Campus News

Associate director of academic planning helps make assessment process more meaningful

Gordon
Leslie Gordon

Leslie Gordon practices what she preaches in the Office of Academic Planning.

The associate director for assessment has taken her own advice for evaluating assessment practices and has used them to retool the classes she teaches in Spanish linguistics.

“It made me look at my course development in a new way,” Gordon said. “I’m my own guinea pig, and I can personally attest to it.”

Gordon wants to help professors and administrators at UGA think of assessment as a tool instead of a reporting burden, which is why she encourages them to study their practices before an official program review is conducted.

“I try to take departments, colleges and individuals beyond the perceived burden of assessment,” Gordon said. “It becomes a tool for teaching as opposed to just paperwork.”

Gordon describes sound assessment practice as similar to any scholarly endeavor: It starts with a question.
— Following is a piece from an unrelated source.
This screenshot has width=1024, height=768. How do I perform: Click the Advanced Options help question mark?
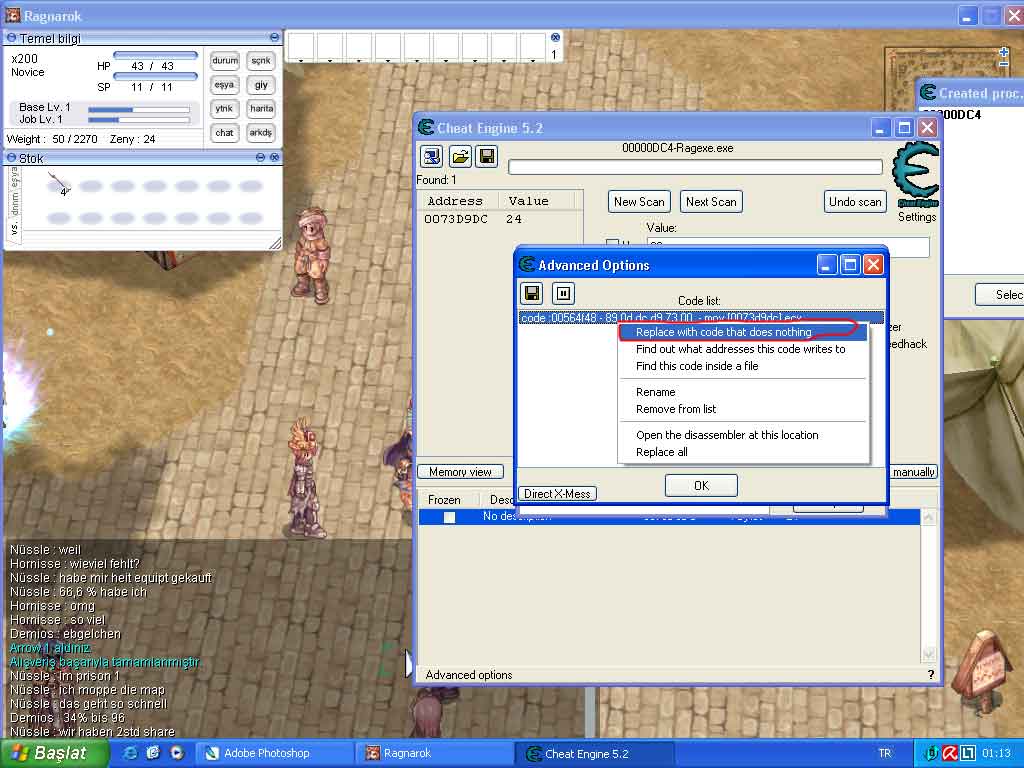point(930,675)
The evaluation begins by asking what a professor wants his or her students to learn and selecting the measures to show if they are in fact learning that material. After information is gathered and patterns are identified, that evidence is used to improve processes.

“I try to make the process more logical, more useful, more meaningful,” Gordon said.

While professors sometimes have a perception that the assessment process is intended to find out what they are doing wrong, Gordon stresses that it is not designed to punish or discourage, and that evaluations of assessment practices are not tied to salary or individual performance
assessments.

The evaluation is led entirely by faculty, she added, describing her role as a facilitator and educator of best practices. Gordon recently began teaching a yearlong course on the subject, and she also is available to meet with departments or individuals, schedule a series of workshops or consult in other contexts.

“My role is to help faculty evaluate their assessment processes better, so assessments aren’t burdensome and uncover more clearly what the students are learning and what they aren’t learning,” Gordon said. “It’s not about finding out how good or bad a teacher you are but whether the curriculum and program help students learn what you believe they should-and knowing whether you are improving.”